Soulignant par ailleurs que la solution durable à la crise ne saurait se limiter au « tout-sécuritaire », elle a jugé essentiel de poursuivre les efforts de développement afin d’améliorer les conditions de vie des populations.  Elle a fait savoir que le cadre juridique et institutionnel du Fonds de développement économique avait été finalisé afin d’avoir un outil pertinent de mise en œuvre du volet économique de l’Accord.  Cette mesure, a-t-elle précisé, permettra la réalisation des investissements structurants, le financement de l’économie locale et des services sociaux de base.

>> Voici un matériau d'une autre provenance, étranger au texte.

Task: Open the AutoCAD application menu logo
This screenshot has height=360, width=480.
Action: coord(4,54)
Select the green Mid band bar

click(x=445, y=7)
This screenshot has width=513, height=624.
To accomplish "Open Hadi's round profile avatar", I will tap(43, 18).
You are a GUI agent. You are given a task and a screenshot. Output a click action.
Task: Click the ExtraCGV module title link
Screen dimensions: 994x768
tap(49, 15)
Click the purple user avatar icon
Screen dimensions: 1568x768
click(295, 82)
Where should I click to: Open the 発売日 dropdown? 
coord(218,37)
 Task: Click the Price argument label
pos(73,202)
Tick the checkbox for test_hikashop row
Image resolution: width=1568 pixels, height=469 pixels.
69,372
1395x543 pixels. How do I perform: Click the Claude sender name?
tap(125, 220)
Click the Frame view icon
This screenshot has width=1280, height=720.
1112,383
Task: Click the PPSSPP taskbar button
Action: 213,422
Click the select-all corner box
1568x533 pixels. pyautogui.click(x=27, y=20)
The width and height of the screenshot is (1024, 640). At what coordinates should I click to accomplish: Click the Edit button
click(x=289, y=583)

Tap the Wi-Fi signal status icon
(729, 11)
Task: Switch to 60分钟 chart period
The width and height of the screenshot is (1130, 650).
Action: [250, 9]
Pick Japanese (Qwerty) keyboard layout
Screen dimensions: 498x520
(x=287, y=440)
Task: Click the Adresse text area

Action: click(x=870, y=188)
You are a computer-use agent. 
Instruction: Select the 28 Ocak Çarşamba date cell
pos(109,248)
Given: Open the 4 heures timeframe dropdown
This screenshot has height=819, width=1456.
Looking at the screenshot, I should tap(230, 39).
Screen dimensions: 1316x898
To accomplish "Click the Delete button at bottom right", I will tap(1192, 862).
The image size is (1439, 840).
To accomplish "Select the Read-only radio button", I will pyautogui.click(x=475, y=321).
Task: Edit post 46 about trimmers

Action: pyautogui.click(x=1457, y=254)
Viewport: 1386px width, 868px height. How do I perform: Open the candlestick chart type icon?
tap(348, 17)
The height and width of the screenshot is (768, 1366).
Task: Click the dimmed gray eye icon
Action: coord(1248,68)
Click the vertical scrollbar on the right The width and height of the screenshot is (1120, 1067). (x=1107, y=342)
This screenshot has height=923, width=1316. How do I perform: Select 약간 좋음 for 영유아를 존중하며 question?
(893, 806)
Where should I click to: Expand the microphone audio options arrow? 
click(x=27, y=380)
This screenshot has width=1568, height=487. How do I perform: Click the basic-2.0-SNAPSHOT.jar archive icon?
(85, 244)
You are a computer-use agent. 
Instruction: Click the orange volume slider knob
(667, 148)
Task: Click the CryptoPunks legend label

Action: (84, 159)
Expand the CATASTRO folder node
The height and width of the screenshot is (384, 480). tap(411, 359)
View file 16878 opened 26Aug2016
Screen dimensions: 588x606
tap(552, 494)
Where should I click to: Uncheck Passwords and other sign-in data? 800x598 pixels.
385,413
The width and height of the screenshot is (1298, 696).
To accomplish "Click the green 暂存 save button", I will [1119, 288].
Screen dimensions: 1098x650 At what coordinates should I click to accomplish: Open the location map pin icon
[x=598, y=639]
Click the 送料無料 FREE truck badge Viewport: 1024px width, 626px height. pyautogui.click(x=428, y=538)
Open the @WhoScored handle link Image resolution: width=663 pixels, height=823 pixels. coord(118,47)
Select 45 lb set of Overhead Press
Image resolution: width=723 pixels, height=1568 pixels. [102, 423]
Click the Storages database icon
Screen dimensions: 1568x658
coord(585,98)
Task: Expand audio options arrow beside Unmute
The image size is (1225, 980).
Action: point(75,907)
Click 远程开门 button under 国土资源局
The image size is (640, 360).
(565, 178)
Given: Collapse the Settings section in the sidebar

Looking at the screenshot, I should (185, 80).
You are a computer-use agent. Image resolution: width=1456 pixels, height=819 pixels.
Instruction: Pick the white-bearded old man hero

Qualifiant par ailleurs de « très encourageant » le niveau d’opérationnalisation de la Force conjointe du G5 Sahel, Mme Camara s’est prononcée en faveur d’un mandat robuste sous le Chapitre VII de la Charte des Nations Unies et d’un financement prévisible et pérenne de cette Force.  La Ministre a ensuite réitéré « avec force » que la mise en œuvre de l’Accord continue de connaître des progrès réels, tout en reconnaissant que les acquis sont fragiles et que des défis « immenses » jalonnent encore le processus de paix.  La situation sécuritaire dans les régions de Mopti et de Ségou demeure une préoccupation prioritaire du Gouvernement, a-t-elle indiqué, ajoutant que pour ramener la paix et la stabilité durables dans les régions du nord et du centre, le Mali a besoin du soutien et de la solidarité de la communauté internationale.